As I began to re-examine my views on faith and sexuality, there were times where it felt like my faith was slipping through my fingers. This was compounded by the inability to process these pressing issues openly with the people around me. For the better part of a year, I was essentially the only one that knew my friend's secret. I grew very isolated, and often found myself overwhelmed, simply by not knowing what to make of it all.
One night, feeling particularly alone and desperate, I retreated to my studio in an attempt to find some catharsis. I sent up a wordless prayer in the form of a faint whistle and a melancholy melody (the same whistle that opens up the track). There's something naturally light-hearted and carefree about whistling. It was the opposite of what I felt, but it was my last-ditch effort to inspire hope within myself.
I ended up doubling the whistle melody on electric guitar, and then layered a bunch of synth textures on top of it with my Moog. Before I knew it, my feelings existed in musical form! And to just sit in my studio, with the lights off, the glow of the instruments, and the music on loop was incredibly healing for my soul. There's something expressly vulnerable and spiritual that inhabits that part of this song, and it makes up the bed of the entire track.

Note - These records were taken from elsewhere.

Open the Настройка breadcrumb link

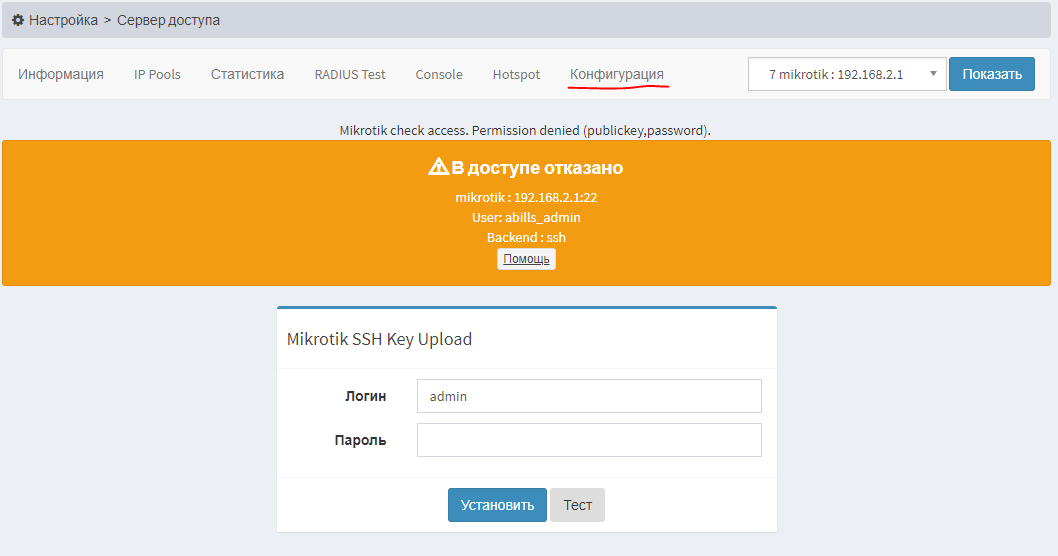click(x=63, y=20)
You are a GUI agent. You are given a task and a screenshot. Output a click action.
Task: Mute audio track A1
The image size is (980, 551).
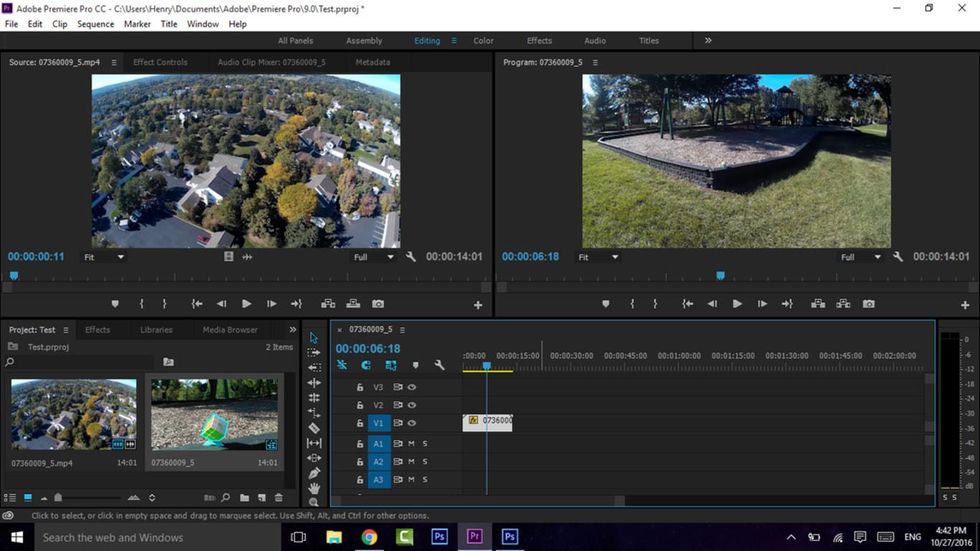click(411, 443)
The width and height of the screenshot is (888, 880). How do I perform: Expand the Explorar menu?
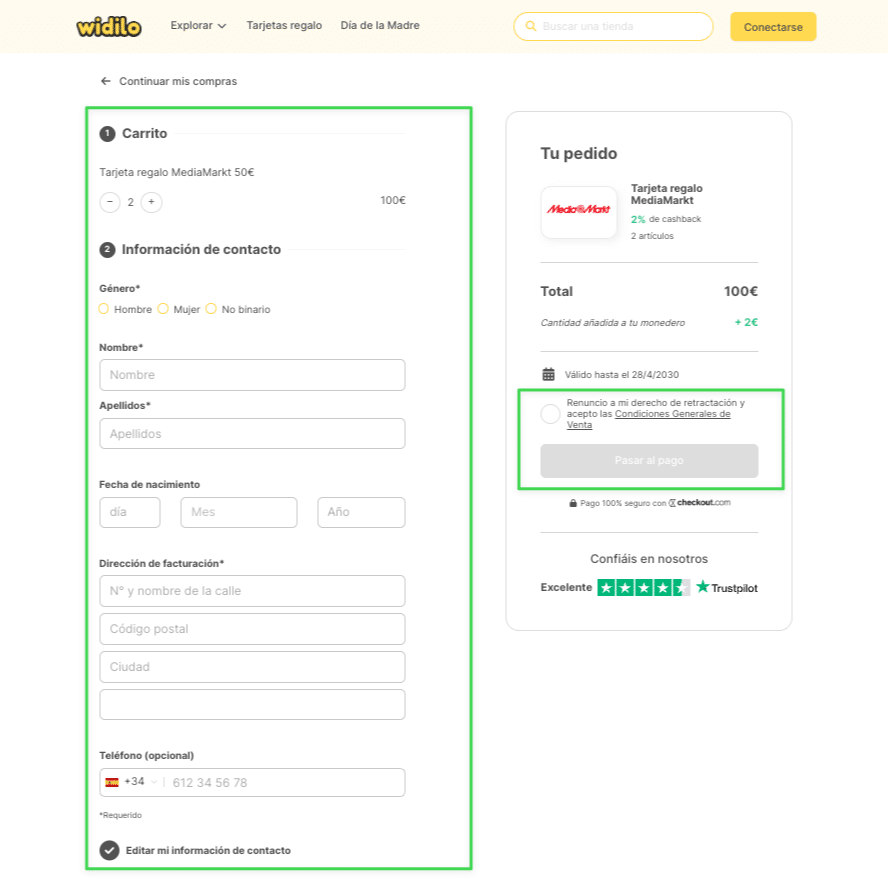coord(198,26)
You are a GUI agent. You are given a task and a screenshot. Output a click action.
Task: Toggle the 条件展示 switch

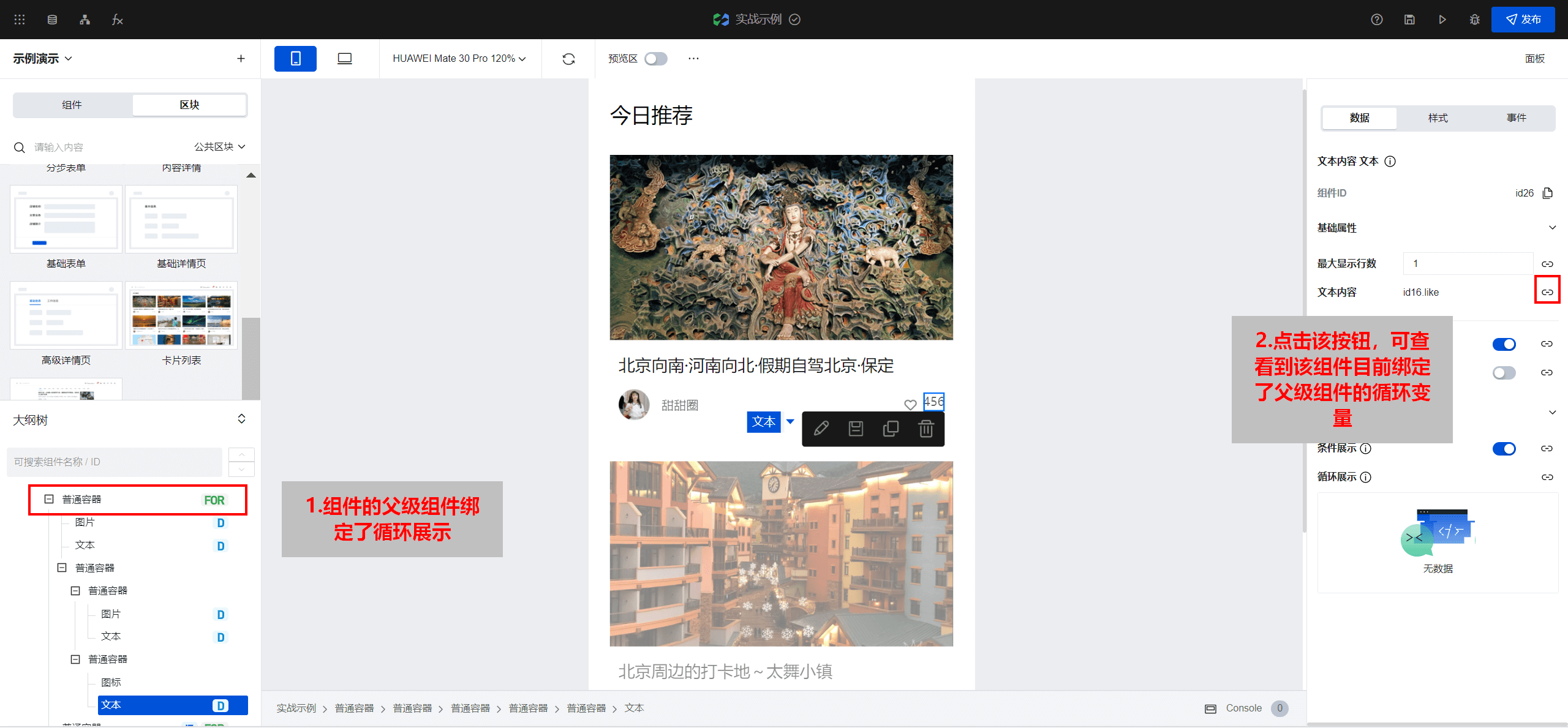click(1504, 449)
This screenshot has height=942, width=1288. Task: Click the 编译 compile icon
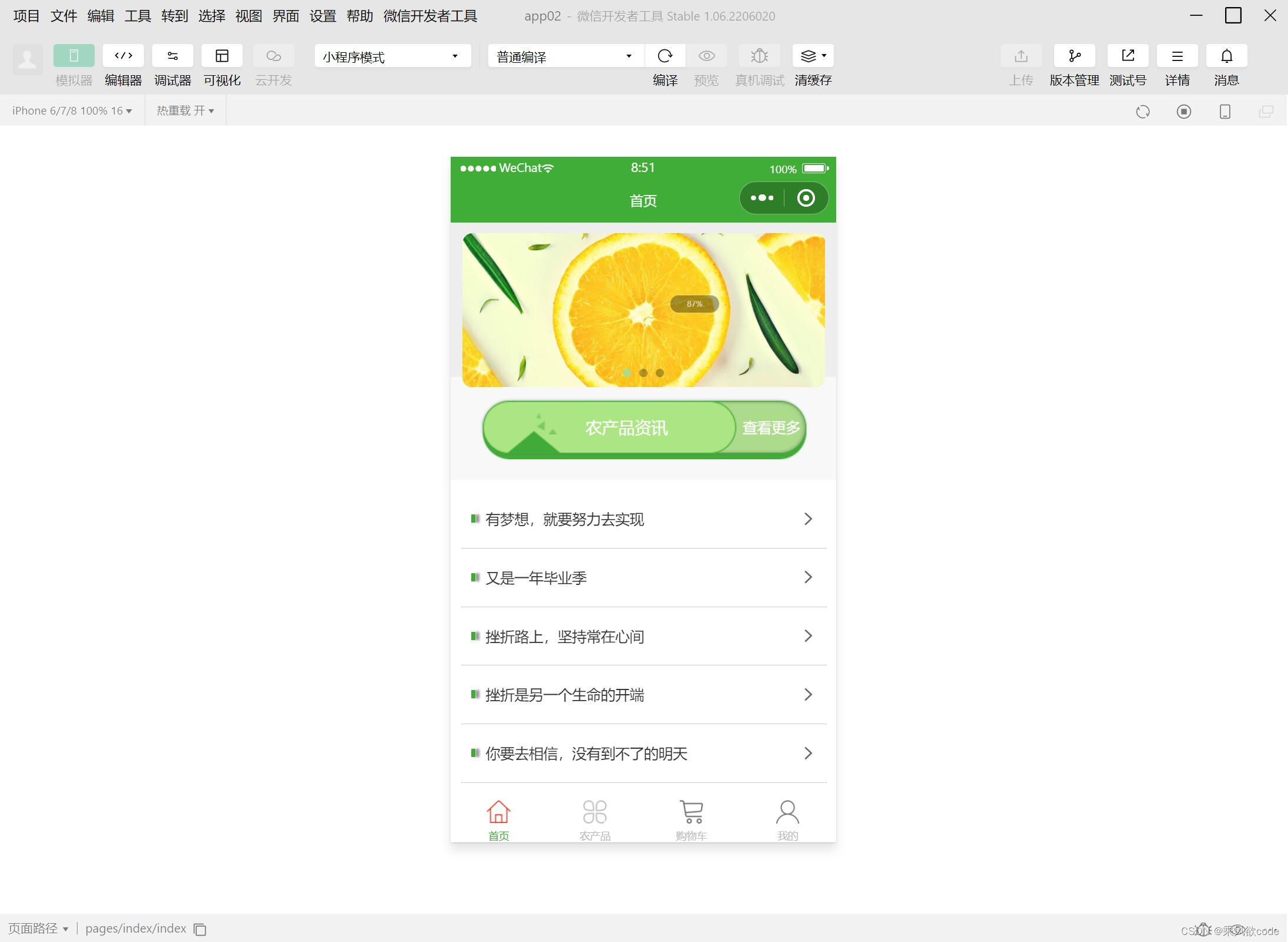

When it came to fleshing out the rest of the song, I reached out to my friend, Paris Carney, to collaborate. Fun fact: we actually met on the set of ABC's The Goldbergs back in 2015, singing Queen's "Somebody To Love" for an on-camera choir! Anyway, when we finally got together in the studio, we took some time to catch up. I don't like to beat around the bush when I co-write. Instead, I immediately become an open book, sharing everything about my feelings and what's going on in my life. And so that's when I shared the story of what I'd gone through with my best friend.
Paris was beautifully empathetic. She seemed to relate a great deal with my experiences, coming from the same faith background, and I think we must have chatted for about half an hour before we moved forward with any music. I had a few song starts prepared, but I began by playing her the instrumental loop that I had made for "Starry Eyed." I sang her the chorus, which I had already written over the loop, and she was instantly hooked! Almost right away, she started singing the verse melody over the track.
I think, all in all, we finished the song in maybe twenty minutes. The lyrics came up so naturally and easily from the conversation we had just had, and it just felt real and complete and honest. I'll never forget the magic of it all came together so effortlessly that day.
As far as my best friend and I go, we still remain very close. I think the chorus lyrics for "Starry Eyed" sum it all up perfectly: "We were holding the lines till we fell on hard times...Yeah, we lost control. But we still got hope. I can still see stars in your eyes. I think that we're alright. Yeah, I think that we're alright."